Ben Shapiro explains at National Review Online why the mainstream media is taking the wrong approach to a recent spat with President Trump’s spokespeople.

On Saturday, Trump press secretary Sean Spicer created a media firestorm by fibbing about sizes of inauguration crowds. After calling a press conference to claim that Trump’s inauguration had the largest audience in history, both “in person and around the globe,” Spicer tore into the media for their supposed falsehoods; Spicer specifically referenced D.C. Metro figures, fencing and magnetometer placement, and floor coverings that highlighted empty spaces on the National Mall. None of his claims were true.

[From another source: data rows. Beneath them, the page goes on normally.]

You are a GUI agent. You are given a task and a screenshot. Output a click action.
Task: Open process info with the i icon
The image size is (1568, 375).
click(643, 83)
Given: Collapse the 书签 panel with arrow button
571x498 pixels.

NBC’s Chuck Todd asked Trump top adviser Kellyanne Conway about Spicer’s routine. “I’m curious,” he said, “why President Trump chose yesterday to send out his press secretary to essentially litigate a provable falsehood when it comes to a small and petty thing like inaugural crowd size. I guess my question to you is, Why do that?” Conway futzed about for an answer, variously misdirecting to the press’s willingness to ignore President Obama’s widespread lies, Trump’s executive actions, and a New York Times reporter’s quickly retracted tweet about a bust of Martin Luther King Jr. being removed from the Oval Office.

Todd’s question is the right one: What would drive President Trump to spend mental energy on a question as silly and meaningless as inaugural crowd size? …

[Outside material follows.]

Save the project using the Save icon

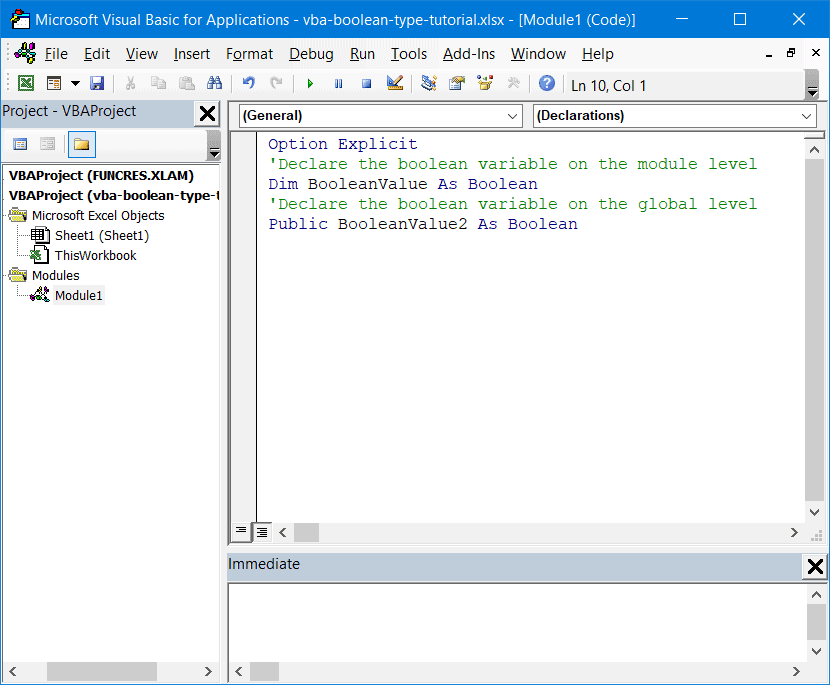(96, 85)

… But Todd’s question wasn’t that of the media at large. Their question quickly turned from one of presidential focus and temperament to a far more self-centered one: Why would Trump send out his press secretary to lie to them? Why would Trump want to establish such an adversarial relationship with the press? Why would Spicer attack the media?

That personal umbrage from the media drove the coverage throughout the weekend. On CNN with Brian Stelter, former Hillary Clinton press secretary Brian Fallon called Spicer’s comments “an affront to anybody who is on our side of the wall and works in this business.” CBS’s Major Garrett complained, “I’ve never seen anything like this, where it was so intense, so harsh and passionate right off the beginning.”

This is why Trump wins every time he attacks the media: because the media are so consumed with themselves, they don’t seem to care about the public interest. When Spicer returned to the podium on Monday, he gave the first question to the New York Post rather than the Associated Press. This sent the collective media into spasms of apoplexy — how dare Spicer violate protocol this way? Why did he give questions to the Christian Broadcasting Network before CNN?

Then, finally, when the more Trump-unfriendly press did get a shot at Spicer, they made the entire crowd-size debacle into a firefight over media relations.